- Task objective
Which lines of the data contain the string "beside"? Copy every one of them.

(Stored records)
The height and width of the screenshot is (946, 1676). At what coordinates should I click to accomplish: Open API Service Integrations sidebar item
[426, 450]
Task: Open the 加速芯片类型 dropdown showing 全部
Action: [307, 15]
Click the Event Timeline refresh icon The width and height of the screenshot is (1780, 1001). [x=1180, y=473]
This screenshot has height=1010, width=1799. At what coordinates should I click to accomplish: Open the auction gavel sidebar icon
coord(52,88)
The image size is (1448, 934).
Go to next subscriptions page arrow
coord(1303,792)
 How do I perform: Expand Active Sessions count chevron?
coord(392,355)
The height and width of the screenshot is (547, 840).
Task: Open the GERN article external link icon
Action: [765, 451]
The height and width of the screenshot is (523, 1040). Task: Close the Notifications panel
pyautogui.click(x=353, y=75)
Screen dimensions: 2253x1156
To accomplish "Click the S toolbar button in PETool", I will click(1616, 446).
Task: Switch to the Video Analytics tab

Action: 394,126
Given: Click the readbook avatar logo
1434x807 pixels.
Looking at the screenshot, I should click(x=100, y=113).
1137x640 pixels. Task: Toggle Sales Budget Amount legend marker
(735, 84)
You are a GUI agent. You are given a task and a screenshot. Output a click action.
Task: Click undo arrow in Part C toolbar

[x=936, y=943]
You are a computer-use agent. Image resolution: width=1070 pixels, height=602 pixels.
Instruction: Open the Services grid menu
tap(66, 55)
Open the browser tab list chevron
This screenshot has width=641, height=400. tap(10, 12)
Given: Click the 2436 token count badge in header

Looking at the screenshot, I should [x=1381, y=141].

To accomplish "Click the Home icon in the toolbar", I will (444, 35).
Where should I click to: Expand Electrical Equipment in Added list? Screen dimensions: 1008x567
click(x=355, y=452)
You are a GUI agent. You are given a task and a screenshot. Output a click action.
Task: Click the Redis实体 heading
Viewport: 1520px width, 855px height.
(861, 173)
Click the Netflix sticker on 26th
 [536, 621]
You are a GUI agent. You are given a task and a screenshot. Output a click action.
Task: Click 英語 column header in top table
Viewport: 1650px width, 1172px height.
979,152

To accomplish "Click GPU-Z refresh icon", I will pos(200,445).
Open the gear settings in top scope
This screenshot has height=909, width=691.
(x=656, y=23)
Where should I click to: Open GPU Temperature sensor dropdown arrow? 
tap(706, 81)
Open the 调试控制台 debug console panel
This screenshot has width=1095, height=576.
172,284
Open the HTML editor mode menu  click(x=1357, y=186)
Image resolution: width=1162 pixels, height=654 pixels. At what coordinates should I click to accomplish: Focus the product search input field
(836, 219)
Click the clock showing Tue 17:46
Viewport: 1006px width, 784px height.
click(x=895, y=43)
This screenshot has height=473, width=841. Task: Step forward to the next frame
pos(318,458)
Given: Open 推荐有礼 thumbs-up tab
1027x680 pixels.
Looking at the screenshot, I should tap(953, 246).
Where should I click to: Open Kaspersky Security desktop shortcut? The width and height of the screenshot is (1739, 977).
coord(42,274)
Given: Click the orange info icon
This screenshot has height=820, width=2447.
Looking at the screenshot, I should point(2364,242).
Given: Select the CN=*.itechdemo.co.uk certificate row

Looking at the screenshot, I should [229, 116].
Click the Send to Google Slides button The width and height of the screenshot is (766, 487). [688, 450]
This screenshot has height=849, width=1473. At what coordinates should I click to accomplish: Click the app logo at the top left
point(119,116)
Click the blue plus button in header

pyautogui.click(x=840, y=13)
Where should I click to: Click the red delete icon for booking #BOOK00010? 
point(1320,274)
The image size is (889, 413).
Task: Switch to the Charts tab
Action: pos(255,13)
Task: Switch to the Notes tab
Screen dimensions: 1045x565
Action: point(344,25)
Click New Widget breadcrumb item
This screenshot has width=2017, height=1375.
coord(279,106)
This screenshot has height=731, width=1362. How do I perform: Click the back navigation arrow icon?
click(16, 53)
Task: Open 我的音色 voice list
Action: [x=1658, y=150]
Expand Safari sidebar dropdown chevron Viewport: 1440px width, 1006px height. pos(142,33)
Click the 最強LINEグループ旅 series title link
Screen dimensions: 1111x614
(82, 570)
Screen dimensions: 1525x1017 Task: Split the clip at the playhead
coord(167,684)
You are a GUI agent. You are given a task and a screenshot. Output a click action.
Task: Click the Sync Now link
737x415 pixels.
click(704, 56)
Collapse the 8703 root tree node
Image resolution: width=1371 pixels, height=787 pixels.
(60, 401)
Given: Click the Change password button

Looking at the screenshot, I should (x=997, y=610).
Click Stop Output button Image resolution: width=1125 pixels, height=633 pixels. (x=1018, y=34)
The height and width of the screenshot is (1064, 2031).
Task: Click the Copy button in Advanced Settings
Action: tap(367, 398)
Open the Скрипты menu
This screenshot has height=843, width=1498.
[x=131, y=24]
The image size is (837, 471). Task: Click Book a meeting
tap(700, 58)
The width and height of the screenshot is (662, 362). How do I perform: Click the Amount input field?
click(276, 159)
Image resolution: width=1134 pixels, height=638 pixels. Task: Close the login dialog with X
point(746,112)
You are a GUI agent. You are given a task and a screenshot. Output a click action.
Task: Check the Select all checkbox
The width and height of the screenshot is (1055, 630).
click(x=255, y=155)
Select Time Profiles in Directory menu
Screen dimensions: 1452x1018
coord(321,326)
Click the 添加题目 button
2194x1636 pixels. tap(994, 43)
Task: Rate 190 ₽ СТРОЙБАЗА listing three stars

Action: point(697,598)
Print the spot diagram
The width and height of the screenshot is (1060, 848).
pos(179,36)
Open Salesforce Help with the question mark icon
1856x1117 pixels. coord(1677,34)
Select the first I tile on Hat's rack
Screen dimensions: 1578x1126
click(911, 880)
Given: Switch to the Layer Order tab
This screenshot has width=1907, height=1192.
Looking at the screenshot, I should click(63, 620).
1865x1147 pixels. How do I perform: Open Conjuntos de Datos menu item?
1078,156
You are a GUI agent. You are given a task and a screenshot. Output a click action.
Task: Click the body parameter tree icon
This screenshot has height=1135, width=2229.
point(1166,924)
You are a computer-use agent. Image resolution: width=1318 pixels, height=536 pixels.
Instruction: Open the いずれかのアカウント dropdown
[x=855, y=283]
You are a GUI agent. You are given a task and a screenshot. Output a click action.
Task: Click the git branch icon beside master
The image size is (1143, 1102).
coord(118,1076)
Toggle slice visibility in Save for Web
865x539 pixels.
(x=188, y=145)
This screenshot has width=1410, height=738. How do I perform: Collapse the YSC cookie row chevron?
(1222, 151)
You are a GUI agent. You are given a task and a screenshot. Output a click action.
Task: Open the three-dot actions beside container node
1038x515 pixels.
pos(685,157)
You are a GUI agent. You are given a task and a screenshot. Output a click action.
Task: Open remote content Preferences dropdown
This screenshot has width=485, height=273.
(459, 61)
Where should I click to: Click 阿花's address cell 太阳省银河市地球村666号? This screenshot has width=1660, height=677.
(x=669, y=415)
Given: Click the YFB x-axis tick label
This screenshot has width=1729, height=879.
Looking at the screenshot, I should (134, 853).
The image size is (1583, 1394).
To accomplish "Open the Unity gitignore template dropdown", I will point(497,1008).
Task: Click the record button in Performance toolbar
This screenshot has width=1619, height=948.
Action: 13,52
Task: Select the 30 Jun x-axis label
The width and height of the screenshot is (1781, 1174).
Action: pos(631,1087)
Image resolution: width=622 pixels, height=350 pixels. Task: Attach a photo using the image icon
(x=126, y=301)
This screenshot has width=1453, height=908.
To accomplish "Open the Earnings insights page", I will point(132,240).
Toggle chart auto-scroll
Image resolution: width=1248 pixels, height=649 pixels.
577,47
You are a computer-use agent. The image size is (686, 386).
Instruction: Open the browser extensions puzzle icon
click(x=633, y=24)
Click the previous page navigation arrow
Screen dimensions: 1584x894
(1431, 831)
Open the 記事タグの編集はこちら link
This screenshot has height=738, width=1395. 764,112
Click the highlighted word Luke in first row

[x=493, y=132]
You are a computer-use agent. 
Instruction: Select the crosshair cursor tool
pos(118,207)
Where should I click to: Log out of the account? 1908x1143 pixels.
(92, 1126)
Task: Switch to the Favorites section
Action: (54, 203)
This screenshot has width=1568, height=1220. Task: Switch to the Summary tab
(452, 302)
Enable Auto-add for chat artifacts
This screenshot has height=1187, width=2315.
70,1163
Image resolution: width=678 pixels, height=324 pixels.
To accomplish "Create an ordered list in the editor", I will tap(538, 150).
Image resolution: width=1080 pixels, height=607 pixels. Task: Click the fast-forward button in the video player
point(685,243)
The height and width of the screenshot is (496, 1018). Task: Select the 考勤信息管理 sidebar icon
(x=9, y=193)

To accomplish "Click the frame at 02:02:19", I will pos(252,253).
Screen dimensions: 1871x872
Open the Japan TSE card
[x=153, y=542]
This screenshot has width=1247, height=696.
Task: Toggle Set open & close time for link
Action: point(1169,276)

- The answer
Task: Click the git branch icon beside master
Task: Open the three-dot actions beside container node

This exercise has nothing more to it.